Sudan Reaches Magic Number in Voter Turnout for Independence

Big turnout on third day of Sudanese independence referendum

JUBA, Sudan Jan. 12, 2011 -- Officials from South Sudan said today that voter turnout for the proposed-nation's independence referendum has passed the 60 percent threshold in just three days of voting.

"The mark that would make the referendum be considered valid is passed," Dr. Anne Itto, the Secretary General for the South Sudan's ruling party, told reporters.

She did not give exact turnout numbers, but said the assessment was based on polling figures and results gathered in the 10 states of Southern Sudan by the Sudan People's Liberation Movement, known as the SPLM.

The referendum is part of the 2005 peace agreement which ended a 20-year civil war between the Islamic north and the predominantly Christian and animist south Sudan.

In order for the referendum to be valid at least 60 percent of the nearly 4 million registered South Sudanese voters must participate. International election observers, including former president Jimmy Carter and actor George Clooney have been monitoring the voting and report that thus far there have been no irregularities with the poll.

Voting will last until Jan. 15 and the results could be announced as soon as Feb. 6 and as late as February 15, according to the SPLM.

The government of Sudan in Khartoum must accept the poll and the results in order for the referendum to be considered valid. For months, officials of Sudan's ruling party allied with President Omar Al-Bashir, threatened not to accept the referendum results. In recent weeks President Al-Bashir has publicly declared that if Southern Sudan wants to leave, the government will support its independence.

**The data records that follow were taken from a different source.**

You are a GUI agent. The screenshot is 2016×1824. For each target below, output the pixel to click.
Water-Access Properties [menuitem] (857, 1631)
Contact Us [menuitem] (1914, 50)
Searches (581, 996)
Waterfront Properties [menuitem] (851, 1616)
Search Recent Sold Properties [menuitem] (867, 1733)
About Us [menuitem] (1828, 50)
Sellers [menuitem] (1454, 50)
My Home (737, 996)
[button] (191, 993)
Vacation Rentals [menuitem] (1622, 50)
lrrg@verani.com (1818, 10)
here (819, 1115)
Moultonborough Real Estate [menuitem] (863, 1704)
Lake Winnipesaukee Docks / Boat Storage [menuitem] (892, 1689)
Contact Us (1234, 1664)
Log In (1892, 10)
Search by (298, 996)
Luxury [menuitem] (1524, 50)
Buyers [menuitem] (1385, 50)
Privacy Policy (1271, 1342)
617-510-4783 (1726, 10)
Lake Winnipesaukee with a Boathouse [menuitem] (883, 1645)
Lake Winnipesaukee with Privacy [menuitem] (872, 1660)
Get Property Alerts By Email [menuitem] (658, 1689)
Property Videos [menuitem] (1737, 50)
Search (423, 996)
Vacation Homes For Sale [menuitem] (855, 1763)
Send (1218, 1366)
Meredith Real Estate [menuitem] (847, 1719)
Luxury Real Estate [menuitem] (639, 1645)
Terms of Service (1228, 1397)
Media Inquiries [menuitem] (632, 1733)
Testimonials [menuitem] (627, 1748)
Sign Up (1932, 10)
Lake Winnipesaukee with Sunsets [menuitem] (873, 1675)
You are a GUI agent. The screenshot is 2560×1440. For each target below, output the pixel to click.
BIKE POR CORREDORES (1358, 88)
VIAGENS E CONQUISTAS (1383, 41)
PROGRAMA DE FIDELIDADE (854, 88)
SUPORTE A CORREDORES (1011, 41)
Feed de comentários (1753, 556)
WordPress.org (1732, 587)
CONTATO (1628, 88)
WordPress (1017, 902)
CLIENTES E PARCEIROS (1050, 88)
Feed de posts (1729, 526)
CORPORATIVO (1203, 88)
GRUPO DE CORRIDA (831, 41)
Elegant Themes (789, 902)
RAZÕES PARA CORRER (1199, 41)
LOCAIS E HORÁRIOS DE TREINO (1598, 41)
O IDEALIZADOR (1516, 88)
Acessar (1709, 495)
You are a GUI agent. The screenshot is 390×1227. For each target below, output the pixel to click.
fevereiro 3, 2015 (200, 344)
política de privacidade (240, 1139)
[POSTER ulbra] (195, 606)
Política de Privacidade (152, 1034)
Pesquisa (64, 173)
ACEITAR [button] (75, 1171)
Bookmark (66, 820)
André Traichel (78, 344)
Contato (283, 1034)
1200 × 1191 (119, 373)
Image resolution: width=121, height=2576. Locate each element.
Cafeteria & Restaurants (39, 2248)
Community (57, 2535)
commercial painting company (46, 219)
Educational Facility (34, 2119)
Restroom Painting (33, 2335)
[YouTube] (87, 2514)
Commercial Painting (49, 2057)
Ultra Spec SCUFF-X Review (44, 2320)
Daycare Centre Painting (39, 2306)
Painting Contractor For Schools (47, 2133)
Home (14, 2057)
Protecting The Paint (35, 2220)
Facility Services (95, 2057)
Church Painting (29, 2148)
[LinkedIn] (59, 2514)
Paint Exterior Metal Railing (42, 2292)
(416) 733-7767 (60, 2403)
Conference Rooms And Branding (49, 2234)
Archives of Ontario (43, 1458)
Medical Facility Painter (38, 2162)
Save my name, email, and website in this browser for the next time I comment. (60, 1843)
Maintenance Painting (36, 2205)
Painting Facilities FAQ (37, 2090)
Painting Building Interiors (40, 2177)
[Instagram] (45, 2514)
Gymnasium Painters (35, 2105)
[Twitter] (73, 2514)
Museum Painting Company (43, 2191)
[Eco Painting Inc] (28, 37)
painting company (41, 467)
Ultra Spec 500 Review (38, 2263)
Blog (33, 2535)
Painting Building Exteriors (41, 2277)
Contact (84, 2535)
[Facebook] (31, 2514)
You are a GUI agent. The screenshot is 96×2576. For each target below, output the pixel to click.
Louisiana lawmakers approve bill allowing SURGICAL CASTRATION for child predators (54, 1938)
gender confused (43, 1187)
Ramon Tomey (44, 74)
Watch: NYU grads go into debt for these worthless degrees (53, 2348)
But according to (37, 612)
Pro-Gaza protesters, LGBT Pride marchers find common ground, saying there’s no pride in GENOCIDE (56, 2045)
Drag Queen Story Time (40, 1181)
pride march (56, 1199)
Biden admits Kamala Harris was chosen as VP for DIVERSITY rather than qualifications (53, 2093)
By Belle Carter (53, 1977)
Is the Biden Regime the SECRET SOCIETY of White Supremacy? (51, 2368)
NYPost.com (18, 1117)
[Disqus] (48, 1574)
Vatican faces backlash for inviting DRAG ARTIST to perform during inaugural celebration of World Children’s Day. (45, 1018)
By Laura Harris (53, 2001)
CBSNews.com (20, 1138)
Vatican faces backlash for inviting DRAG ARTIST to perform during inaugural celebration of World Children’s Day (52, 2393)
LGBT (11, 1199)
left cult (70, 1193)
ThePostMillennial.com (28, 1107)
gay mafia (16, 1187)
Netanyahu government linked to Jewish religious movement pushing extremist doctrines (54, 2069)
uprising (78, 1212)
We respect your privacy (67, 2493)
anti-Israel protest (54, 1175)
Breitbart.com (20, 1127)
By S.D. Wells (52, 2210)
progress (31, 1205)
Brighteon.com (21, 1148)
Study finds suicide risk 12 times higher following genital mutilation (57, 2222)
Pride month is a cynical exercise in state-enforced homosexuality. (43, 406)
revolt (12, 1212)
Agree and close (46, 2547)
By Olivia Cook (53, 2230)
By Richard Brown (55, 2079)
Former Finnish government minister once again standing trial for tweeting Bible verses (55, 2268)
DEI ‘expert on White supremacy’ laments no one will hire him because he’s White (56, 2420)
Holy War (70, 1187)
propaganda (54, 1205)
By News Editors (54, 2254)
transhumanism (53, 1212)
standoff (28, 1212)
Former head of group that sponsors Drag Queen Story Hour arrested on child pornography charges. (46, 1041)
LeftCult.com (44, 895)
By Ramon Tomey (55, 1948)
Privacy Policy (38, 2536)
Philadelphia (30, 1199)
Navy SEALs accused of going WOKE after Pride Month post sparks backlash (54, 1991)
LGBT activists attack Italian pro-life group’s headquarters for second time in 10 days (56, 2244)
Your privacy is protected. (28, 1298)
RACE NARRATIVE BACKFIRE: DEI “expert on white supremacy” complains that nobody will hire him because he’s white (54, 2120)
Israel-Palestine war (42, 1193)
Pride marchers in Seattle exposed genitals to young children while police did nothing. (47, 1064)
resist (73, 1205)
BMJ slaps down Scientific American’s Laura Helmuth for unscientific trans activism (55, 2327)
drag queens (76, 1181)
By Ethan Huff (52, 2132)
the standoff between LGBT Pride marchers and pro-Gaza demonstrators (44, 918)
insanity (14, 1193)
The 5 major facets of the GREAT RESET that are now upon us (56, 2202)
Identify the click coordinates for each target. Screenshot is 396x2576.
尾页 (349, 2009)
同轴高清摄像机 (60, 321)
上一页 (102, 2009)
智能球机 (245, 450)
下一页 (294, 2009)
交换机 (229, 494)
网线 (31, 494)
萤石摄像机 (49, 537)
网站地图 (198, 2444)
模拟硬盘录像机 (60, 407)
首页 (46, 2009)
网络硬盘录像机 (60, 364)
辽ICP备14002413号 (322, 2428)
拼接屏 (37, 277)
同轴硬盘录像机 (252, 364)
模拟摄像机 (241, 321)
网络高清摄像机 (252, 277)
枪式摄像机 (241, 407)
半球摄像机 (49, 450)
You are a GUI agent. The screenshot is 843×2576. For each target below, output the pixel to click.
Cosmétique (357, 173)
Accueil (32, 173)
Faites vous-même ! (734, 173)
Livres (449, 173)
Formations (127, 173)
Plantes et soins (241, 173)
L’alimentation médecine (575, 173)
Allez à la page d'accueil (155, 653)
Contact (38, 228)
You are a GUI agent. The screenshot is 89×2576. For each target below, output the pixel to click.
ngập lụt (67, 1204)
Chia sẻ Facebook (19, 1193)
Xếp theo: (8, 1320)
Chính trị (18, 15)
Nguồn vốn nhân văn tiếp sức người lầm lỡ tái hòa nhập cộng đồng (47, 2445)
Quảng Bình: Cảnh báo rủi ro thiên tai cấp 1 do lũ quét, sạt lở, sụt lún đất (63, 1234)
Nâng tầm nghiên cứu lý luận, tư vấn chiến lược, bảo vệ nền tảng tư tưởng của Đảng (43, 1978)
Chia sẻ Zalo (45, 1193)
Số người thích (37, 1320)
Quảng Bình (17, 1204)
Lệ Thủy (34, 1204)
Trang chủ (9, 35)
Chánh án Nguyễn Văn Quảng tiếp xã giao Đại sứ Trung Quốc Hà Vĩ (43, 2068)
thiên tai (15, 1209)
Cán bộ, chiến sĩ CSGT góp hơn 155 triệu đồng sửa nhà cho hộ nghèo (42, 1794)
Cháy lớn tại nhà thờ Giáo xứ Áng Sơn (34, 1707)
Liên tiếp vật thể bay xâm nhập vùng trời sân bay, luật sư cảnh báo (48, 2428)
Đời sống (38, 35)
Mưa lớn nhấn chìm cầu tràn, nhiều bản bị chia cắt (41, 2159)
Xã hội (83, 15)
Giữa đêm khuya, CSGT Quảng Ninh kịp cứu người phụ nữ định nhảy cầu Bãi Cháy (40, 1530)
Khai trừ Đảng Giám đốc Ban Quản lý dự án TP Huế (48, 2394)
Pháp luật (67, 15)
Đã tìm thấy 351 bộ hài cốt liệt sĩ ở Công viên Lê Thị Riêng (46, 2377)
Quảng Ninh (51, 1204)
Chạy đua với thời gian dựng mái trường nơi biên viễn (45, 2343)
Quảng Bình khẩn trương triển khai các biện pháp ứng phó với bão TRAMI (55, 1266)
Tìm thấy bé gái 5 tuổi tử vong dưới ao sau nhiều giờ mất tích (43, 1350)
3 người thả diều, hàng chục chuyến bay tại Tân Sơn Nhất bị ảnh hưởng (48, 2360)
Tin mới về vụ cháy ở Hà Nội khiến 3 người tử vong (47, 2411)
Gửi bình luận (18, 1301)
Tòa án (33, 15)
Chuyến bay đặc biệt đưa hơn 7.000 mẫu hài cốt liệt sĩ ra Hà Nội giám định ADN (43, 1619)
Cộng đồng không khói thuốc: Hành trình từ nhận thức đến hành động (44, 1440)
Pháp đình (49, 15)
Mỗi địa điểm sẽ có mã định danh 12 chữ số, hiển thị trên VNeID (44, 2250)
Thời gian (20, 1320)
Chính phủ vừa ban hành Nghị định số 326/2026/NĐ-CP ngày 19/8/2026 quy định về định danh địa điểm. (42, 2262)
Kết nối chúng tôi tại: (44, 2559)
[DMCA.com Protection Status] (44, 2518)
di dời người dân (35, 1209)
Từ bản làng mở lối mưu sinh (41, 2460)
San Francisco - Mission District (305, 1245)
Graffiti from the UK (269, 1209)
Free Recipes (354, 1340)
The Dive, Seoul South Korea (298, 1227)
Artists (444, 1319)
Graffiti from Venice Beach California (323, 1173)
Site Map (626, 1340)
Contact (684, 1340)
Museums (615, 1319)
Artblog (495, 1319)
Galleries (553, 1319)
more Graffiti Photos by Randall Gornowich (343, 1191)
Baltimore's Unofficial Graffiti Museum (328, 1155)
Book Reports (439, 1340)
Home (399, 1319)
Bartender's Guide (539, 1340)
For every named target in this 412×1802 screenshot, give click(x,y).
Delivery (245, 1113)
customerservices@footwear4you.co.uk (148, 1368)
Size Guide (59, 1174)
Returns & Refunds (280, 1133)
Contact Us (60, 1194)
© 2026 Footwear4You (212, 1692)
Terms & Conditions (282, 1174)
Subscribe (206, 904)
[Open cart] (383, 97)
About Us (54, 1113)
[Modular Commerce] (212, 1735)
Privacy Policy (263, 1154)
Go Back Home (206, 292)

Clooney told ABC News when he visited the country three months ago, the referendum happening at all still seemed very much in jeopardy.

"No one thought that they were going to pull this referendum off by Jan. 9, not anybody," he said. " Most of the people even in the government here, certainly most of the people in the U.N., at the Security Council who were here when I was here a hundred days ago, and every one to a man said this would be delayed. "

South Sudan Celebrates Independence Before Voting Ends

United States officials have said that they would consider removing Sudan from the state-sponsored terror list, which has imposed harsh sanctions on the country for over a decade, if Khartoum peacefully accepts the referendum result and meets all the conditions under the peace deal.

Even after results are announced, the separation process will take at least six months. Analysts and aid groups worry that in that time the potential for violence erupting is still high.

As voting began on Sunday more than 20 police officers were killed and 30 others wounded in an attack by Arab militia-men in the disputed oil-rich border region of Abyei. The tribesmen reportedly used anti-tank weapons and artillery, which South Sudanese officials say were supplied by north Sudan's military, a charge Khartoum denies.

There are also reports that at least 10 South Sudanese were killed in an ambush by the same tribe of Arab militia-men as they tried to cross the border from the north into the south to vote.

Clooney and John Prendergrast of the Enough Project visited Abyei and said tensions there remain high. They've been calling attention to the possibility of violence surrounding the referendum for the last year, even helping to funding the Sudan Sentinel project, which uses satellite technology to monitor military build-ups on the border and human rights abuses.

"If you listen to the State Department, if you listen to the intelligence agencies, if you listen to the president of the United States, if you listen to any analyst here...this place has the greatest chance to be the largest conventional war of the 21st century," Clooney told ABC News. "We're trying to stop a war before it starts."

The celebrations in South Sudan have already begun before the voting is finished. Signs all over South Sudan's capital Juba are pro-separation, and anti-Khartoum. "Bye Bye Bashir" read one banner, a sign of the long-standing animosity between the south and the north.

That animosity fueled a 20-year civil war that killed more than two 2 people.